Open source video-based hand-eye calibration
Published in SPIE Medical Imaging, 2023
Recommended citation: Kemper, TH., Allen, DR, Rankin, A., Peters, TM, and Chen ECS. (2023). "Open source video-based hand-eye calibration"; in SPIE Medical Imaging, 12466 https://doi.org/10.1117/12.2651160
Augmented reality is becoming prevalent in modern video-based surgical navigation systems. Augmented reality in forms of image-fusion between the virtual objects (i.e. virtual representation of the anatomy derived from pre-operative imaging modalities) and the real objects (i.e. anatomy imaged by a spatially-tracked surgical camera) facilitate the visualization and perception of the surgical scene. However, this requires spatial calibration between the external tracking system and the optical axis of the surgical camera, known as hand-eye calibration. With the standard implementation of the most common hand-eye calibration techniques being static-photo-based, the time required for data collection may inhibit the thoroughness and robustness to achieve an accurate calibration. To address these translational issues, we introduce a video-based hand-eye calibration technique with open-source implementation that is accurate and robust. Based on the point-to-line Procrustean registration, a short video of a tracked and pivot-calibrated ball-tip stylus was recorded where, in each frame of the tracked video, the 3D position of the ball-tip (point) and its projection onto the video (line) serve as a calibration data point.

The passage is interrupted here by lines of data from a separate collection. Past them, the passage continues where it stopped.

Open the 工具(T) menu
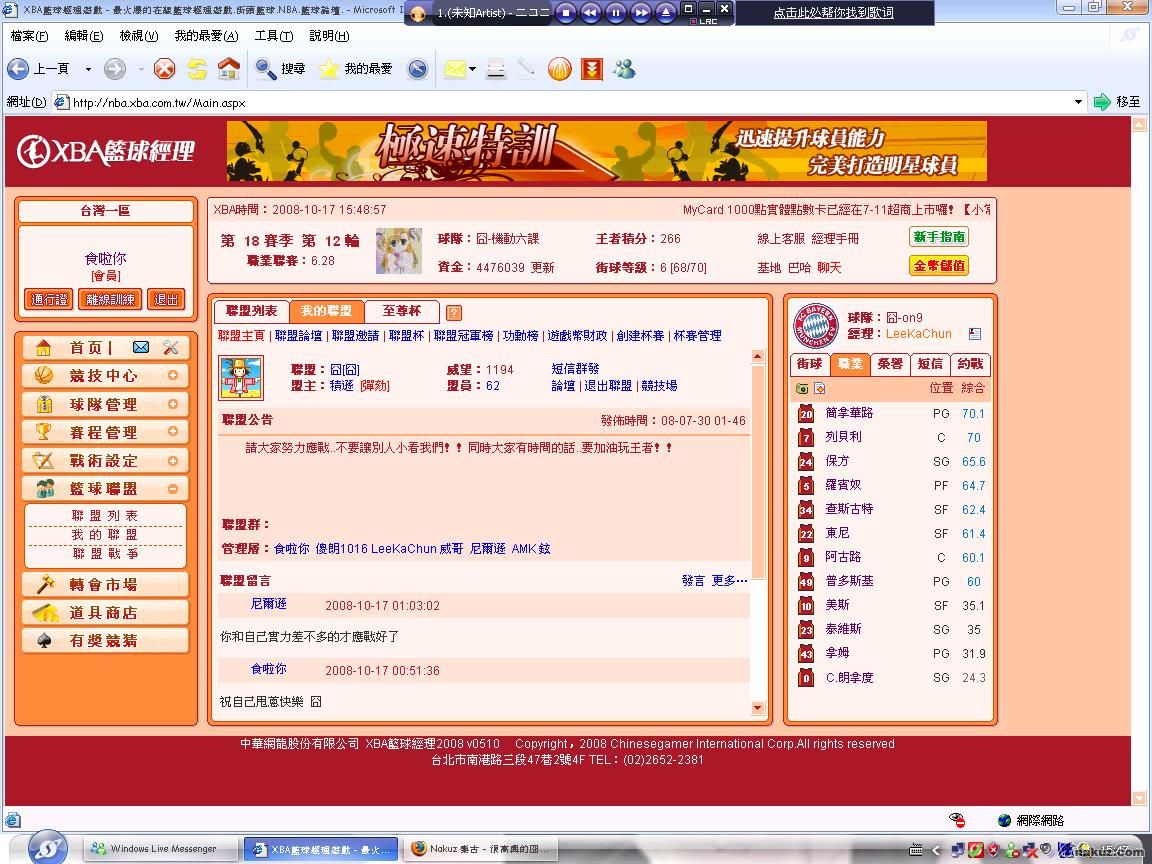 (x=273, y=36)
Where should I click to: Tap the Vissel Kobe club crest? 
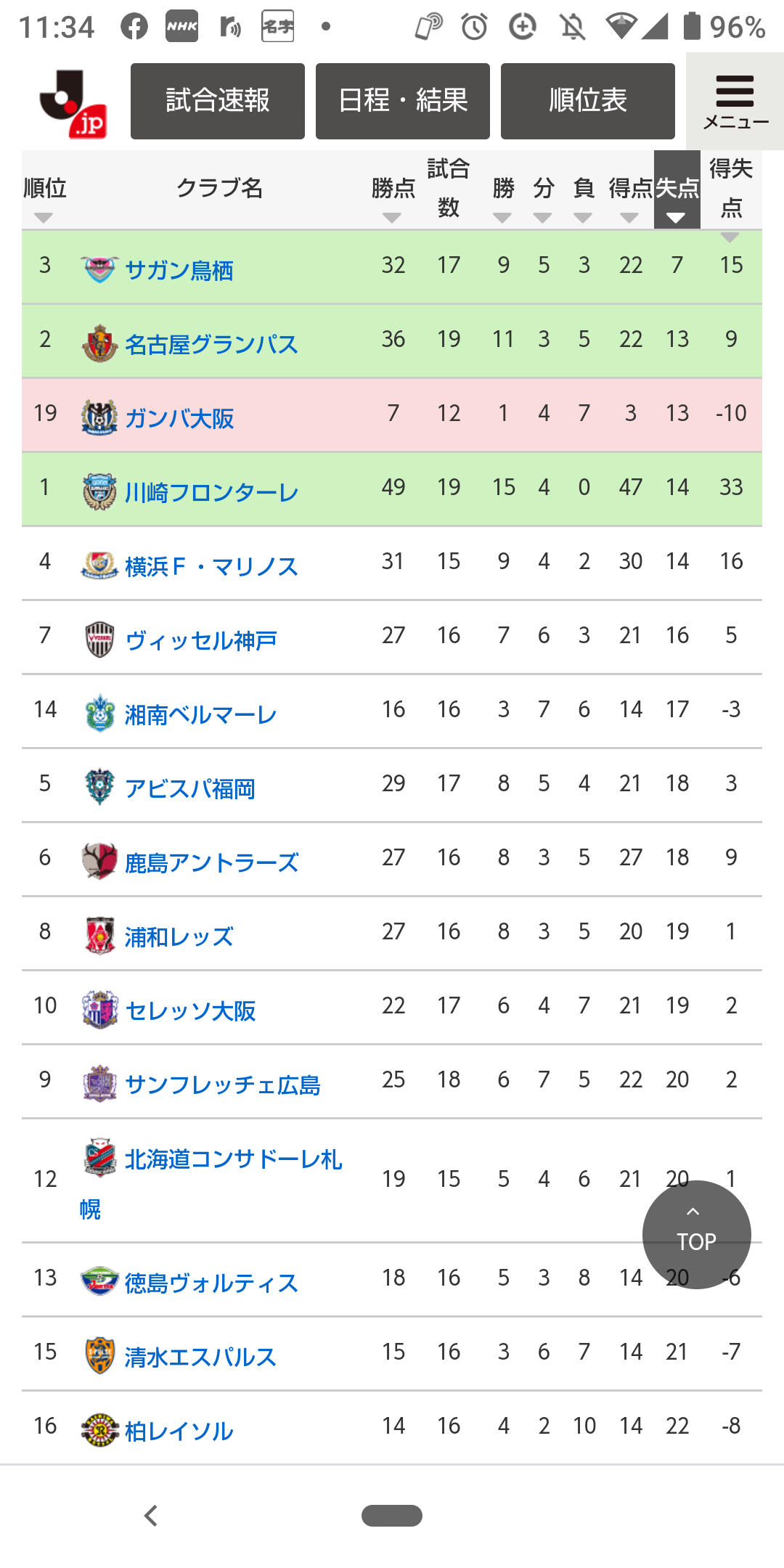(x=99, y=640)
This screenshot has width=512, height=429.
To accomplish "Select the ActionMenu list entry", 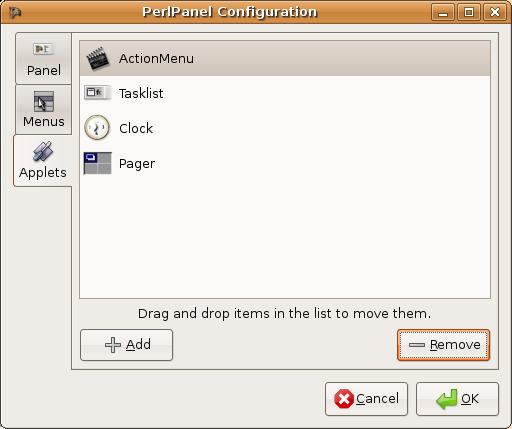I will click(x=285, y=58).
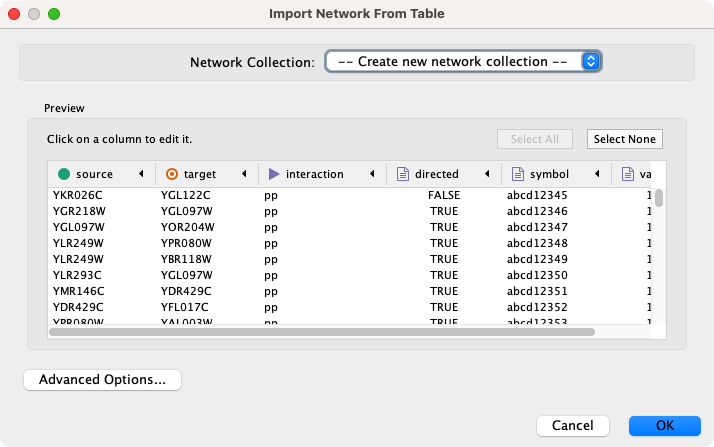Click the horizontal scrollbar of preview table

point(320,332)
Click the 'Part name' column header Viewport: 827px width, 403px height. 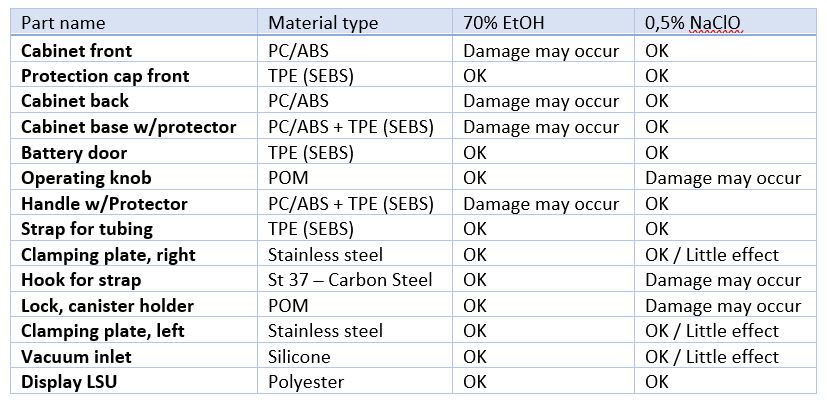click(x=62, y=23)
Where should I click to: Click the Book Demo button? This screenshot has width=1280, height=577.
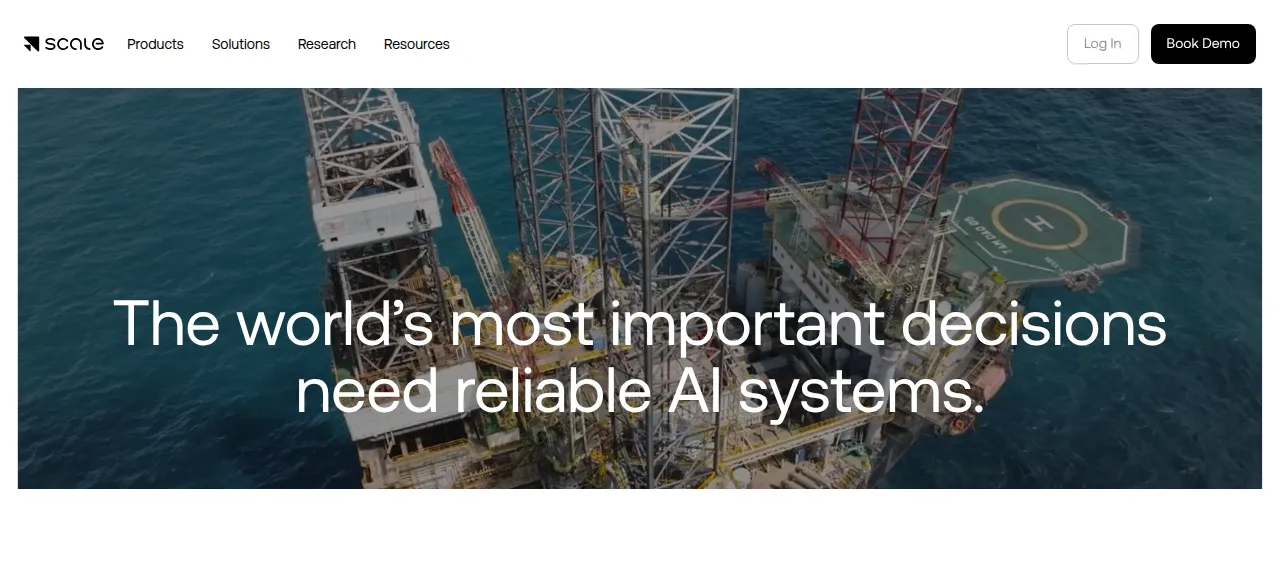pos(1203,44)
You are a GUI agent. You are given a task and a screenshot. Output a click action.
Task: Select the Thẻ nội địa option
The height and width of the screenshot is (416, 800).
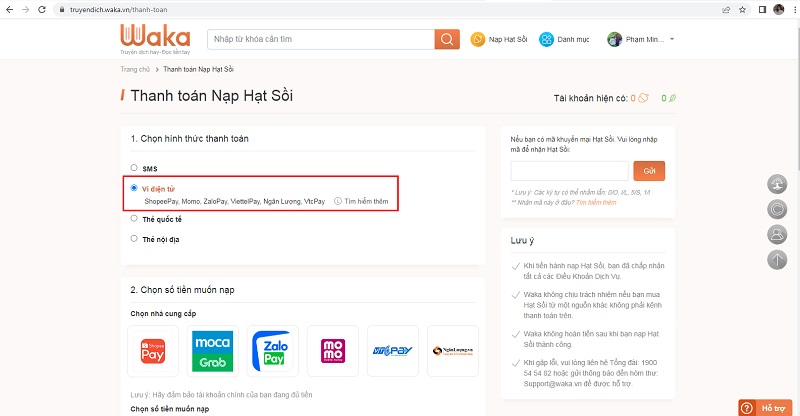tap(134, 239)
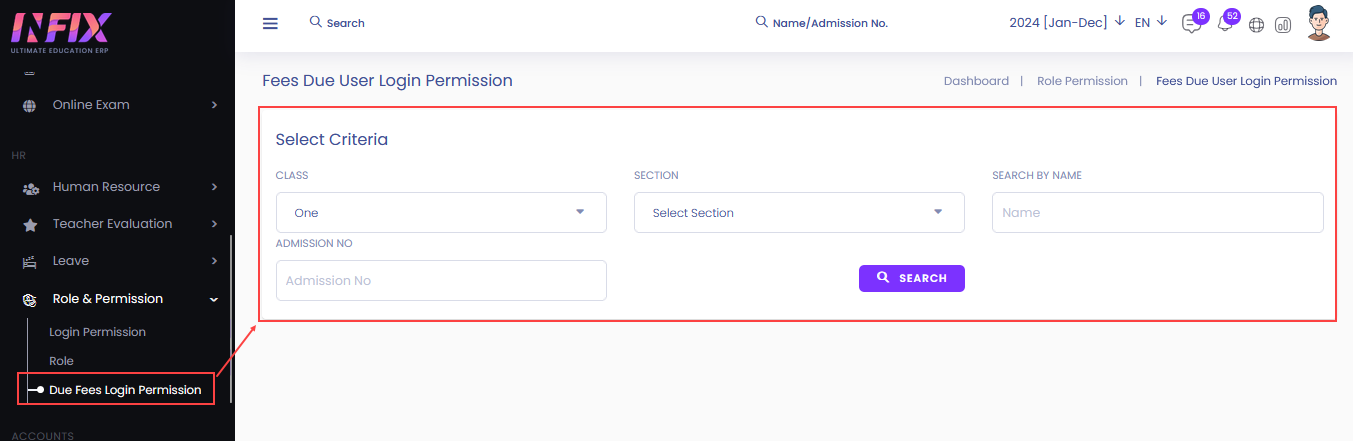The height and width of the screenshot is (441, 1353).
Task: Open the user profile avatar
Action: (x=1320, y=23)
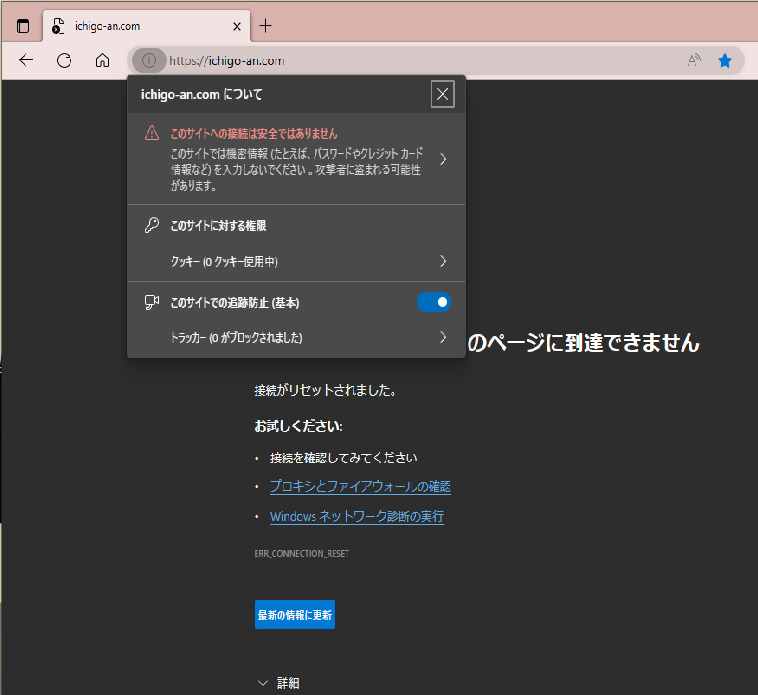Expand the insecure connection warning details
Image resolution: width=758 pixels, height=695 pixels.
pyautogui.click(x=442, y=159)
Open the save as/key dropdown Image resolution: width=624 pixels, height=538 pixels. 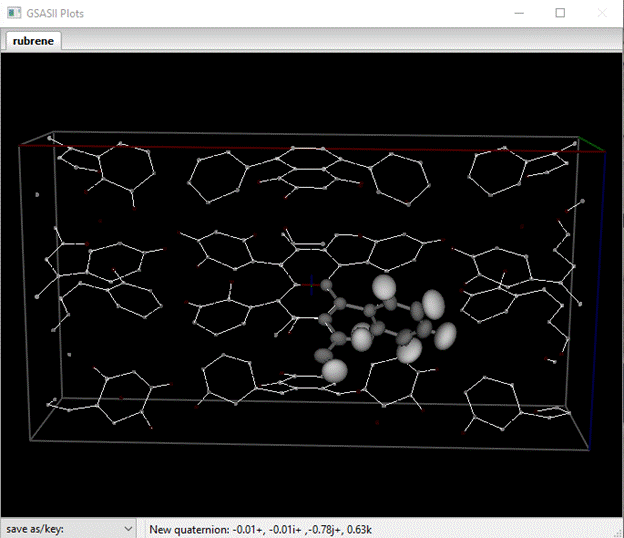[x=68, y=527]
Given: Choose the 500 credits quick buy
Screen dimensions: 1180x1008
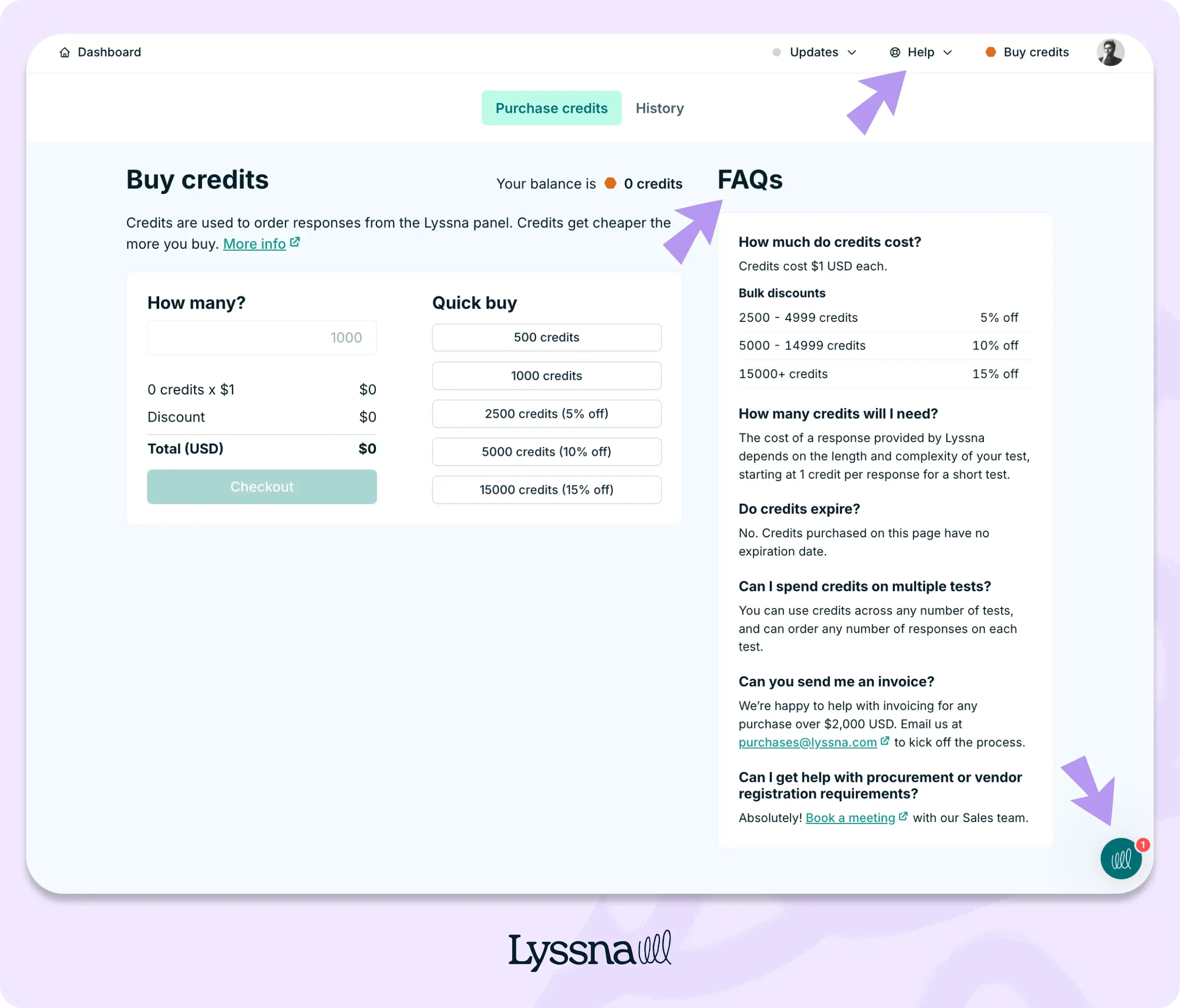Looking at the screenshot, I should tap(546, 337).
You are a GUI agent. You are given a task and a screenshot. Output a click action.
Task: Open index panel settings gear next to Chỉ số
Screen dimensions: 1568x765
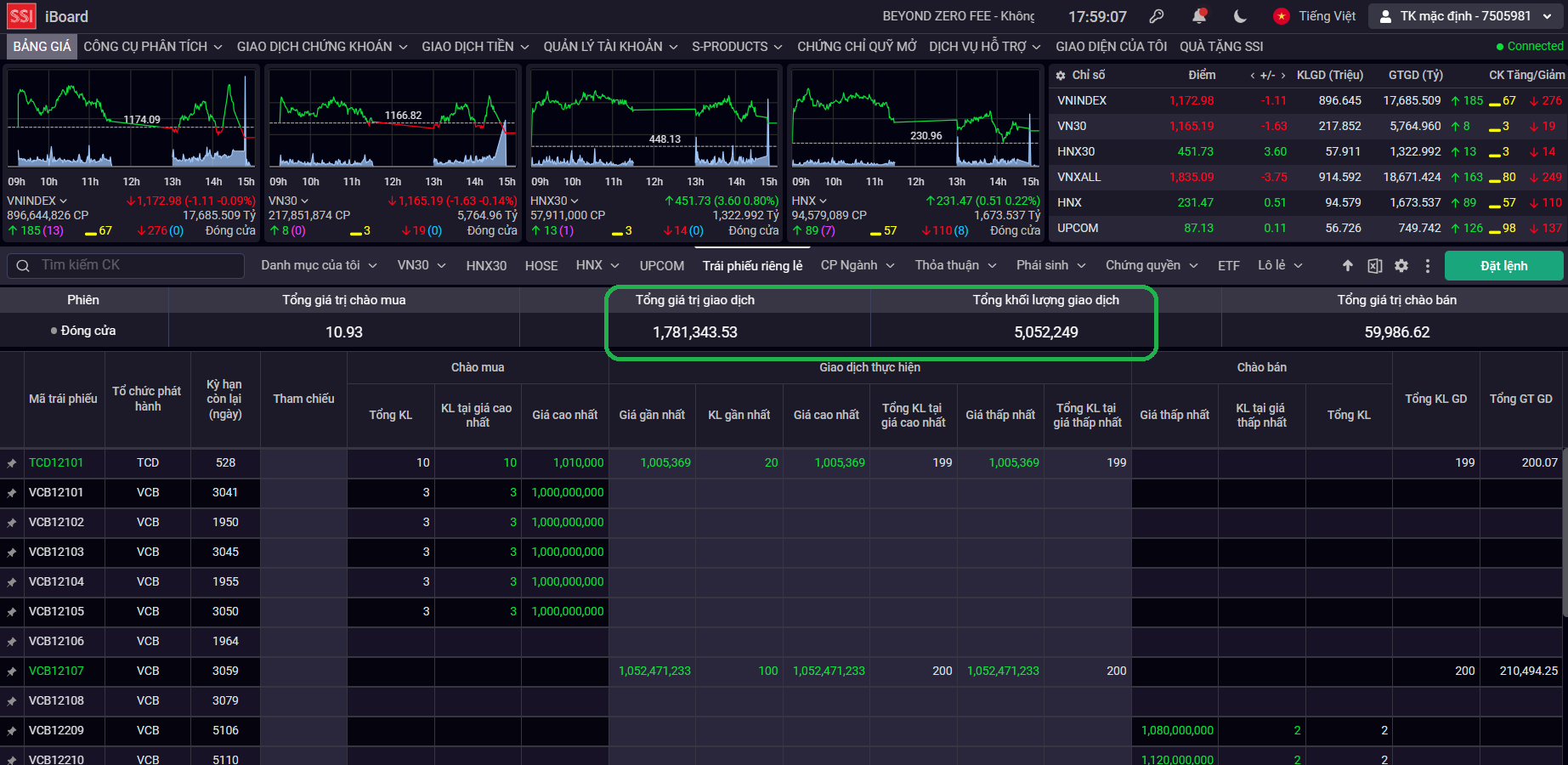click(1061, 76)
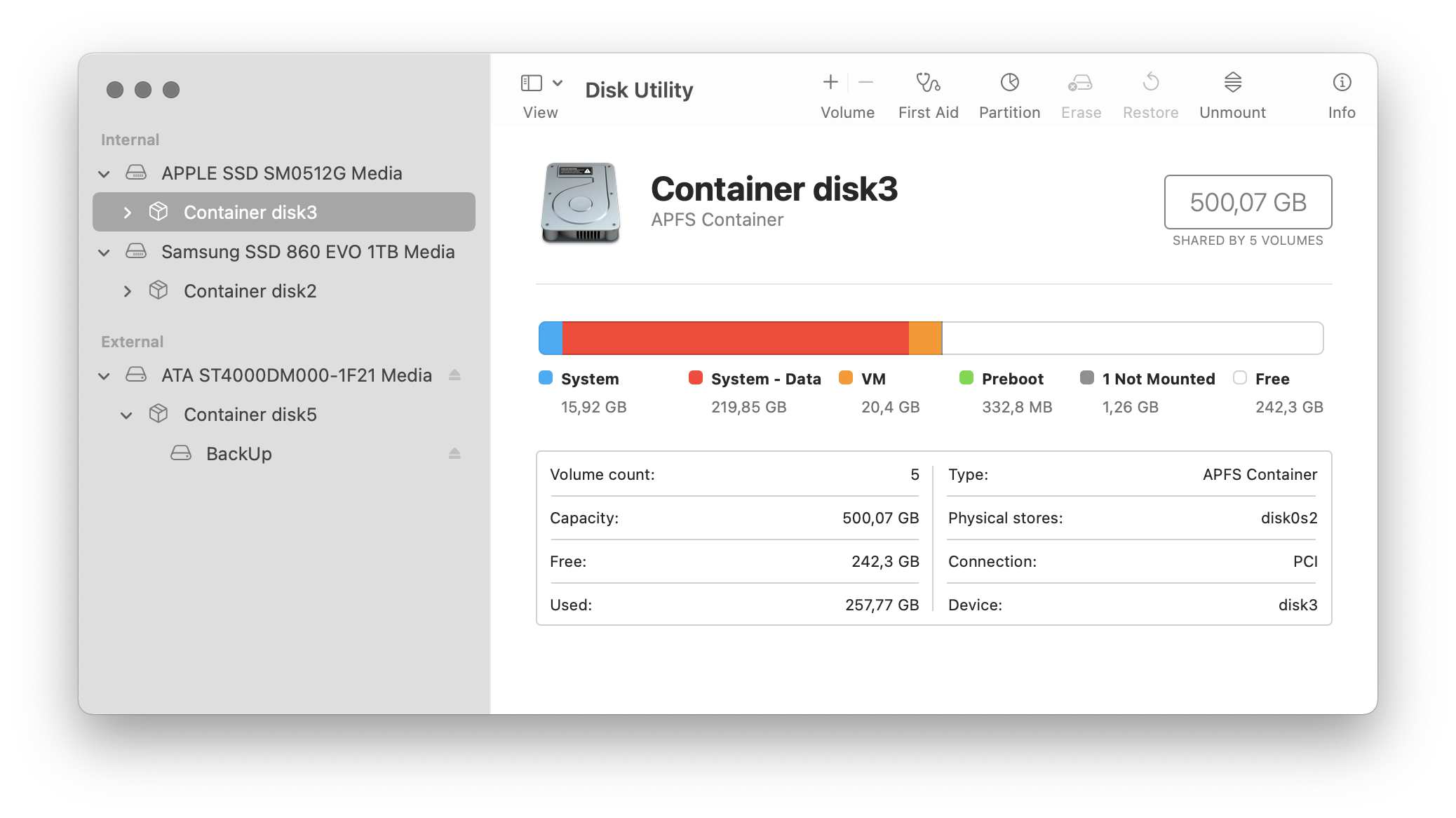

We further devise a data sampling mechanism designed to optimize the spatial configuration of the calibration fiducials, leading to consistently high quality hand-eye calibrations. To demonstrate the efficacy of our work, a Monte Carlo simulation was performed to obtain the mean target projection error as a function of the number of calibration data points. The results obtained, exemplified using a Logitech C920 Pro HD Webcam with an image resolution of 640 × 480, show that the mean projection error decreased as more data points were used per calibration, and the majority of mean projection errors fell below four pixels. An open-source implementation, in the form of a 3D Slicer module, is available on GitHub.